Recently, as electronic devices have become smaller, there is a need for a high-capacity secondary battery, and particularly, lithium secondary batteries having higher energy densities than nickel cadmium batteries and nickel hydrogen batteries have drawn attention.
As a cathode active material of the lithium secondary battery, a lithium-containing cobalt oxide (LiCoO2) has been mainly used, and in addition to the material, the use of lithium-containing manganese oxides such as LiMnO2 having a layered crystal structure and LiMn2O4 having a spinel crystal structure and a lithium-containing nickel oxide LiNiO2 has also been considered. Among the cathode active materials, LiCoO2 has been most widely used due to excellent life characteristics and charge and discharge efficiency, but has limitations in cost competitiveness to be used in a large amount as a power source in the medium and large battery field such as electric vehicles because LiCoO2 has a small capacity and is expensive due to resource limitations of cobalt used as a raw material. Lithium manganese oxides such as LiMnO2 and LiMn2O4 have advantages in that the manganese resources used as a raw material are abundant and thus inexpensive, environmentally friendly, and excellent in thermal stability, but have problems in that the capacity is low, and high temperature characteristics and cycle characteristics, and the like are poor.

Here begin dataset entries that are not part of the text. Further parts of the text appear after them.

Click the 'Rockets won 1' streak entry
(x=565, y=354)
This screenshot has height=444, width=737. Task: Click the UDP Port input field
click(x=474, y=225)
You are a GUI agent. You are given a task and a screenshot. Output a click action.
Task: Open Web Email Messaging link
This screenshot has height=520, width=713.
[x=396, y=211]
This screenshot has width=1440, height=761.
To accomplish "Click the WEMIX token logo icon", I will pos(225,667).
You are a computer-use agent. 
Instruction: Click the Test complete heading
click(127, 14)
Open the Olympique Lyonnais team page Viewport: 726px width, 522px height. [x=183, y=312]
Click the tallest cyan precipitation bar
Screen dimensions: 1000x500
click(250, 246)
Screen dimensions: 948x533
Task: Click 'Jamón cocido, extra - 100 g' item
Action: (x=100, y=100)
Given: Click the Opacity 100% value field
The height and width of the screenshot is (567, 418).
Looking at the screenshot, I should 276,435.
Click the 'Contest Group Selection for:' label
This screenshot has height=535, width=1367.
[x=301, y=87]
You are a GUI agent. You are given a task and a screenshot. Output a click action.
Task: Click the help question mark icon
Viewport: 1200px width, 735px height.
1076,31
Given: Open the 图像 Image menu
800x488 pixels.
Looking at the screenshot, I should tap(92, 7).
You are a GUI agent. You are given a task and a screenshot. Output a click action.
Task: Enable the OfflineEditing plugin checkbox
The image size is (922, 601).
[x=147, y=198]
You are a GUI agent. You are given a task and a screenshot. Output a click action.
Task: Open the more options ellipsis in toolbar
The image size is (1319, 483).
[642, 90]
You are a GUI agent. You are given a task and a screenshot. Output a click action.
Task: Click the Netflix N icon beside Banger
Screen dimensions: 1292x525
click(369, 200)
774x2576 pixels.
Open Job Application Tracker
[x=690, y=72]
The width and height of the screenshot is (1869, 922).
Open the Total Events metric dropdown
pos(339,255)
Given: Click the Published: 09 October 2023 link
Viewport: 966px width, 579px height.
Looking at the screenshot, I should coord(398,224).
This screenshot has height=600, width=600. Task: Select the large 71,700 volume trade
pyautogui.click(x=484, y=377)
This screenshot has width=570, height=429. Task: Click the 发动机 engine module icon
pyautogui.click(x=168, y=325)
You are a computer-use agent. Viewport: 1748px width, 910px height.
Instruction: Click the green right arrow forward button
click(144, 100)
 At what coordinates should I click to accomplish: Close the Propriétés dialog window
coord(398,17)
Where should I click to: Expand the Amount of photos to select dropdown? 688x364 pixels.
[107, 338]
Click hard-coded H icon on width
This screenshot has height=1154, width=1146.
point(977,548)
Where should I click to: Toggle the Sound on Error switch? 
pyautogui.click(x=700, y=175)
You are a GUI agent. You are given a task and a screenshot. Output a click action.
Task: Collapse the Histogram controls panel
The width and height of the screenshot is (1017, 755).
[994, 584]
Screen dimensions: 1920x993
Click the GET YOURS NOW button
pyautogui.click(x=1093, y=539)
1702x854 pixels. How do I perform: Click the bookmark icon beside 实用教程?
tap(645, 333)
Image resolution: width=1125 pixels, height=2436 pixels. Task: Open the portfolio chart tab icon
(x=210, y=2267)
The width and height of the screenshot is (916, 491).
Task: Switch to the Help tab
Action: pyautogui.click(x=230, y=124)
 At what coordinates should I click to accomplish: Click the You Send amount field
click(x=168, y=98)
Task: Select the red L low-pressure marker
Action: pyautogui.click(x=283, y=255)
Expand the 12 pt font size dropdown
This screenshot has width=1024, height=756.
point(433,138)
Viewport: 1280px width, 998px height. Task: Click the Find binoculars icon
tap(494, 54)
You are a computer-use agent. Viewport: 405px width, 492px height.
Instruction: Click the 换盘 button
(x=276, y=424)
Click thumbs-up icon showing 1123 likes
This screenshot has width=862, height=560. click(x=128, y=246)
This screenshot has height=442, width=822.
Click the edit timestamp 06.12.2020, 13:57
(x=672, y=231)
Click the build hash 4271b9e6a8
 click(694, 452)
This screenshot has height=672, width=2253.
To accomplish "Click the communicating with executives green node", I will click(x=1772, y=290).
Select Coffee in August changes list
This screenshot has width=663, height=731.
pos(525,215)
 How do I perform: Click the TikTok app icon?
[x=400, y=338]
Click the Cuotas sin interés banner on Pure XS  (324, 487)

In order to supplement these disadvantages, the demand for the Ni rich system as a cathode active material of a secondary battery began to increase. The active material of the Ni rich system has an excellent advantage in that high capacity is exhibited, while there occurs a deterioration phenomenon of the battery performance due to a side reaction with an electrolyte solution and lithium-containing impurities remaining on a surface of a cathode material. In particular, with respect to the cathode active material with a layered structure, which has a high capacity, due to irreversible reactions occurring from a high content of the remaining lithium, the coulomb efficiency becomes low, a decrease in cycle life occurs, and an aspect that the above-described deterioration in performance of the battery becomes worse as the potential becomes high is shown.
A technology for suppressing the above-described lithium-containing impurities has been currently developed, but a satisfactory result has not yet been elicited. Therefore, there is a desperate need for developing a cathode active material having a novel configuration, which may enhance the electrochemical properties and reliability of a lithium secondary battery for a long period of time.